Sytuacja wydawała się oczywista już z głównego ujęcia kamery, a powtórki tylko unaoczniły, jak potężny był to “wielbłąd”. Werdykt okazał się brzemienny w skutkach - Niemcy po przerwie powiększyli przewagę i ostatecznie wygrali 4:1, meldując się w półfinale. Plus tego zajścia? Okazało się jednym z katalizatorów do opracowania tzw. goal-line technology.
Korzystanie z powtórek? Zabronione (2010)
Niesmak po sytuacji z nieuznanym trafieniem Lamparda nie zdążył jeszcze opaść, a mundial 2010 żył już inną, kuriozalną decyzją sędziowską. Carlos Tevez w 26. minucie trafił na 1:0 dla Argentyny w spotkaniu z Meksykiem. Problem w tym, że w momencie zagrania piłki przez Lionela Messiego znajdował się na dwumetrowym spalonym. Asystent prowadzącego mecz Włocha Ricardo Rosettiego nie podniósł jednak chorągiewki.

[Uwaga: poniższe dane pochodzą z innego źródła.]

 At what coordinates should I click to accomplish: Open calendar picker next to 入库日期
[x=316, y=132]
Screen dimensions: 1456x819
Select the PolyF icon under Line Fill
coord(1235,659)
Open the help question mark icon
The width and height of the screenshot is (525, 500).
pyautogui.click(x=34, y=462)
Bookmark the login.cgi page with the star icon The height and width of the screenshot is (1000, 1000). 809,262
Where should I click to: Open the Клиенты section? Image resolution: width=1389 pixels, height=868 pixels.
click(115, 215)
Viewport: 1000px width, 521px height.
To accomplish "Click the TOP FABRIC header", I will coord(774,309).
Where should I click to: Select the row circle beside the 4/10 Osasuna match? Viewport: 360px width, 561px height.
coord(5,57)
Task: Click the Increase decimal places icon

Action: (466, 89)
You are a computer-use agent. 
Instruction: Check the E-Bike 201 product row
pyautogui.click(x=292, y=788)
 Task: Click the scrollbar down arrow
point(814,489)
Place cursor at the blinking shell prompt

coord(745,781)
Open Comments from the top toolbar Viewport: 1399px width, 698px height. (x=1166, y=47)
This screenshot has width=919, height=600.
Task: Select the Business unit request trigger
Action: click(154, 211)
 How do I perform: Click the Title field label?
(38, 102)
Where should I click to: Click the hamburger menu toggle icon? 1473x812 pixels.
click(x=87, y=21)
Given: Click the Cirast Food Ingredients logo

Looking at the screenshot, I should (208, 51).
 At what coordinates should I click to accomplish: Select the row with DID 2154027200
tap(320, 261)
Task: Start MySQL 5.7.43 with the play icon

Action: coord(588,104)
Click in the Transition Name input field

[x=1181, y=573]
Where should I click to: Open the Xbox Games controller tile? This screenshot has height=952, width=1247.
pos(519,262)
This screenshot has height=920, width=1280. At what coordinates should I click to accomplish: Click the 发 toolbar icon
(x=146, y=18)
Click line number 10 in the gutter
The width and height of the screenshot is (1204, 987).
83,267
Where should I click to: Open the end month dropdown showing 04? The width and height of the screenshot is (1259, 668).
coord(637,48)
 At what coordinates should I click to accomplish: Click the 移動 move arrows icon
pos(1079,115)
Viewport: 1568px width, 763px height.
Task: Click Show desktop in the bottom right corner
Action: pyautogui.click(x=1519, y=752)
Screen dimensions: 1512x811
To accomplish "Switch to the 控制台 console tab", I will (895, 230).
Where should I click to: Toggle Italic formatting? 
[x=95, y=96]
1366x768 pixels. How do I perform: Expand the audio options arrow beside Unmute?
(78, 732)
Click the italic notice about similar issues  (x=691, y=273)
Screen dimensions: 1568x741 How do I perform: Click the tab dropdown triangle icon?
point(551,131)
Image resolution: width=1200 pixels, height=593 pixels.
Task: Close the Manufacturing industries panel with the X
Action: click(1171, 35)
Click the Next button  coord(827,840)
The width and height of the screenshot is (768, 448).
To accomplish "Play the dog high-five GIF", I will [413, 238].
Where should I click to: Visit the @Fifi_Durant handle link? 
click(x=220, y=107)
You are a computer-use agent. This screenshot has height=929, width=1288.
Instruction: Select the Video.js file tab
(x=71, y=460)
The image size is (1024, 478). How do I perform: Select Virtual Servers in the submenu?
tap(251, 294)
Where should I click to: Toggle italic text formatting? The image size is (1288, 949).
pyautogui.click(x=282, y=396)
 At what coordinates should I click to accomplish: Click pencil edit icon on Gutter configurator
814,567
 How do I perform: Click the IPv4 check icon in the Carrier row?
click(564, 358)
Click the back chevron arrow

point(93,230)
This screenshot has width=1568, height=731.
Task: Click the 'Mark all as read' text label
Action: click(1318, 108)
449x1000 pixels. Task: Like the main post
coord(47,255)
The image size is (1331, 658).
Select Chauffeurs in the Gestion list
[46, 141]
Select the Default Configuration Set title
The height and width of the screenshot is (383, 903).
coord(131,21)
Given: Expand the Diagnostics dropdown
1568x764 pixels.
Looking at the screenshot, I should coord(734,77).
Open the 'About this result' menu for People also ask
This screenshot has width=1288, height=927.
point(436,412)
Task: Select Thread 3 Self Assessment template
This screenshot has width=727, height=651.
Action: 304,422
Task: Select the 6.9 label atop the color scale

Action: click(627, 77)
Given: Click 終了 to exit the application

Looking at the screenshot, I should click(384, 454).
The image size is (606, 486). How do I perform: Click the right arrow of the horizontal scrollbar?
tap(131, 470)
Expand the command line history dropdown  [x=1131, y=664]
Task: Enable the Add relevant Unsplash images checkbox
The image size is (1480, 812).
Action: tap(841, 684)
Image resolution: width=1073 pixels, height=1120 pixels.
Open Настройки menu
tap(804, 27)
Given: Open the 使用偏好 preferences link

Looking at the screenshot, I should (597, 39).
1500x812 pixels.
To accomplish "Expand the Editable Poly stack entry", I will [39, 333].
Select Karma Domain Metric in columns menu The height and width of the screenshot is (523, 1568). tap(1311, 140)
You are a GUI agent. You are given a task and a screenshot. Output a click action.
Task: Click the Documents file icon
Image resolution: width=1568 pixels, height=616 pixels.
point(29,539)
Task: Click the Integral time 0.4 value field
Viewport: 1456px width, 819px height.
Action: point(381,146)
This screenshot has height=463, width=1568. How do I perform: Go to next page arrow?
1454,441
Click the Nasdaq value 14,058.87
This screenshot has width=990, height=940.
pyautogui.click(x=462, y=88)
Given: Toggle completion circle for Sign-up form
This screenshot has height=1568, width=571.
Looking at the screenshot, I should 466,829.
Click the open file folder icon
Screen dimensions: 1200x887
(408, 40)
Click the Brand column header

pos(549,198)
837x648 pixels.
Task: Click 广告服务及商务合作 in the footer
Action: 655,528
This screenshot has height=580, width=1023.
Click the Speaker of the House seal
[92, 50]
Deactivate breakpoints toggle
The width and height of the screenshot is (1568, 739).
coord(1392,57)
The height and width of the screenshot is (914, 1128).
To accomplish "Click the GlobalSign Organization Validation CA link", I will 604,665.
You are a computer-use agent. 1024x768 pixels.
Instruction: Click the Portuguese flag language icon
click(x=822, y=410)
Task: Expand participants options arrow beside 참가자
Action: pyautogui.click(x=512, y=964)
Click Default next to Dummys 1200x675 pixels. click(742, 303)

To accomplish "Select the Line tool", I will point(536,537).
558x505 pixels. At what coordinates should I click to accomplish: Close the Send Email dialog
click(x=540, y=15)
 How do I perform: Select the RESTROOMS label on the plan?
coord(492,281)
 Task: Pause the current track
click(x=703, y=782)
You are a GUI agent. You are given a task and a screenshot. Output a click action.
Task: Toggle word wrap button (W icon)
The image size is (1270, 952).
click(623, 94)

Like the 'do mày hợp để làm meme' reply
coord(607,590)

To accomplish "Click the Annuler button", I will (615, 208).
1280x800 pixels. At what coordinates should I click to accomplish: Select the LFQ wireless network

Wściekli Meksykanie otoczyli sędziów, wskazując na telebim, gdzie wyświetlano powtórkę - nie mogło być żadnych wątpliwości. Problem w tym, że przepisy nie przewidywały korzystania z takich pomocy. Werdykt nie mógł zostać zmieniony. Rosetti po długich dywagacjach wskazał na środek boiska, choć wiedział, że to pomyłka. Tevez też miał tego świadomość. Cyrk, choć w imię zasad. Reakcja FIFA? Cały incydent wywołał spięcia między rezerwowymi obu zespołów, więc dygnitarze stwierdzili, że takie obrazki nie mogą znowu mieć miejsca. Zadeklarowali, że postarają się, by… nie pokazywano powtórek w takich sytuacjach.
Absurd do kwadratu. Dobrze, że w końcu wpadli na VAR.